CHEW-BOSE: But some of those rooms were sets that you built, right?

DOLAN: Yes, we did. Obviously you have to adapt yourself to wherever you are, but I see a lot of things when I’m writing—sometimes less, though. I just directed a music video for a French band, Indochine, and when I wrote the script, every shot was written down. It was the first time I had ever been so specific.

CHEW-BOSE: What’s your relationship like with your DP and the kind of conversations you have before shooting?

DOLAN: The best friend. There are three people I’m seeking the approval of on-set. In order, it’s my continuity girl with whom I’ve been working with forever, Natalie Paquette, and then my cinematographer, whoever it is for that project, and then I’ll ask my first assistant. I mean, I care about everybody’s opinions, and everyone’s welcome to chime in at any time. So my relationship with my DP—well, let me just say, I’m very, very involved in framing. It’s a constant collaboration.

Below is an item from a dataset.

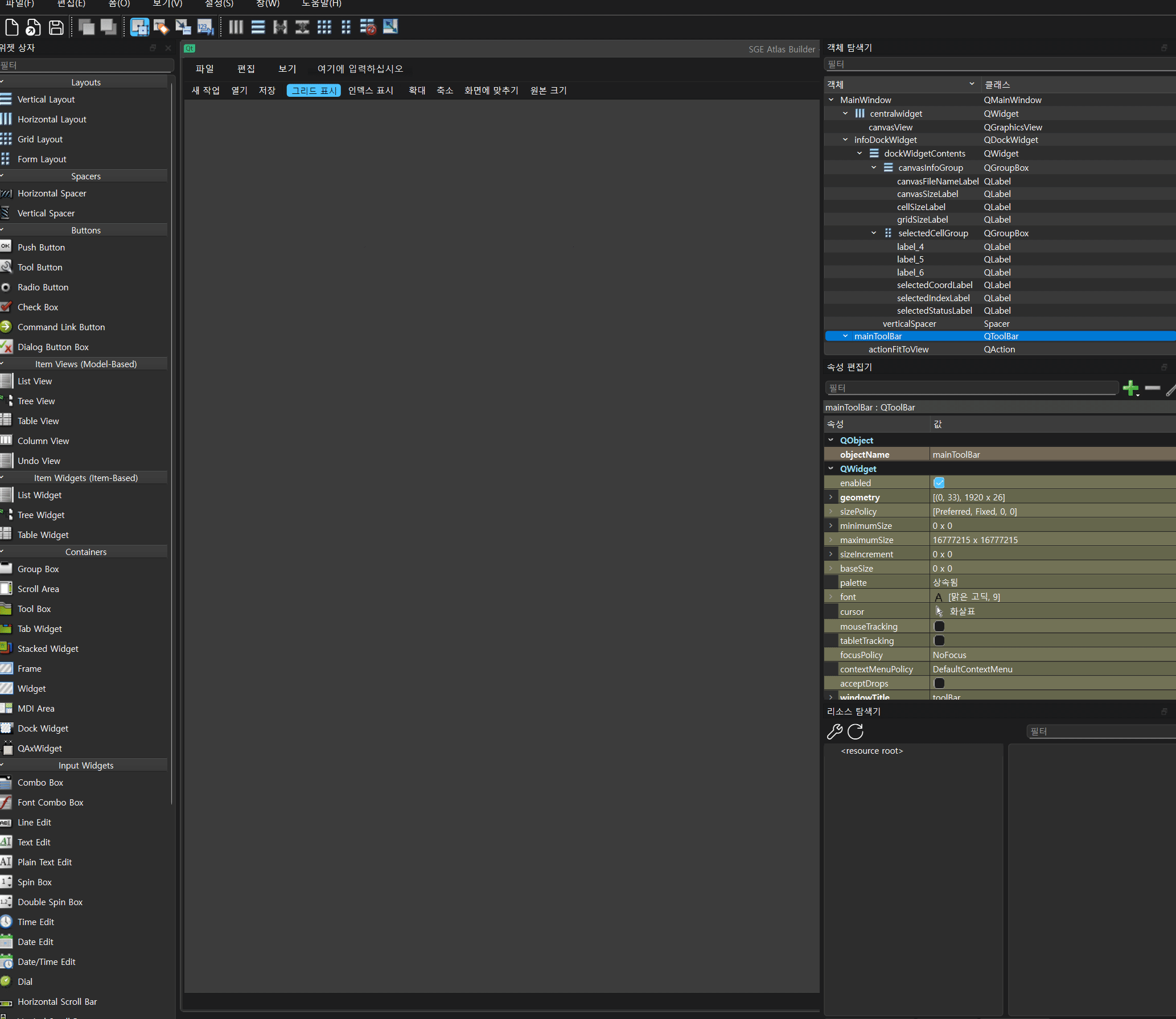Apply Lay Out in a Grid
This screenshot has height=1019, width=1176.
[324, 27]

CHEW-BOSE: Is there an environment that you don’t like shooting in because you can’t be in total control?

DOLAN: I hate kitchens. I hate kitchens. They’re visually hostile. First of all, appliances, they’re so ugly. Which reminds me of that scene in Bridesmaids when she calls the guy on the plane Stove when his name is Steve: “Stove, what kind of name is that? Are you an appliance?”

CHEW-BOSE: That’s like in Pretty in Pink when Duckie says, “Blaine?! His name is Blaine? That’s a major appliance, that’s not a name!”

DOLAN: Oh yeah? That’s funny.

CHEW-BOSE: So you hate kitchens.

DOLAN: Yes, they are unfriendly. It’s weird to find an angle, it’s weird to find a lens, and I’ll remember that forever. Next time, when I’m scouting, I’m going to look at kitchens with lenses. I’m never going to look at a kitchen in the same way. And I also hate news cars. They’re all ugly.

CHEW-BOSE: Ok, before my time is up, let’s go back to your list of things that minimize pleasure.

DOLAN: The fact that my asthma keeps me from having milk in my coffee. And mostly the fact that I still have milk in my coffee. The fact that I’m allergic to Jack Dawson, my little cat.

CHEW-BOSE: Jack Dawson like Titanic Jack Dawson…

DOLAN: Yes! Of course. Being allergic to Jack Dawson really minimizes my pleasure.

LAURENCE ANYWAYS IS OUT IN LIMITED RELEASE TOMORROW, JUNE 28.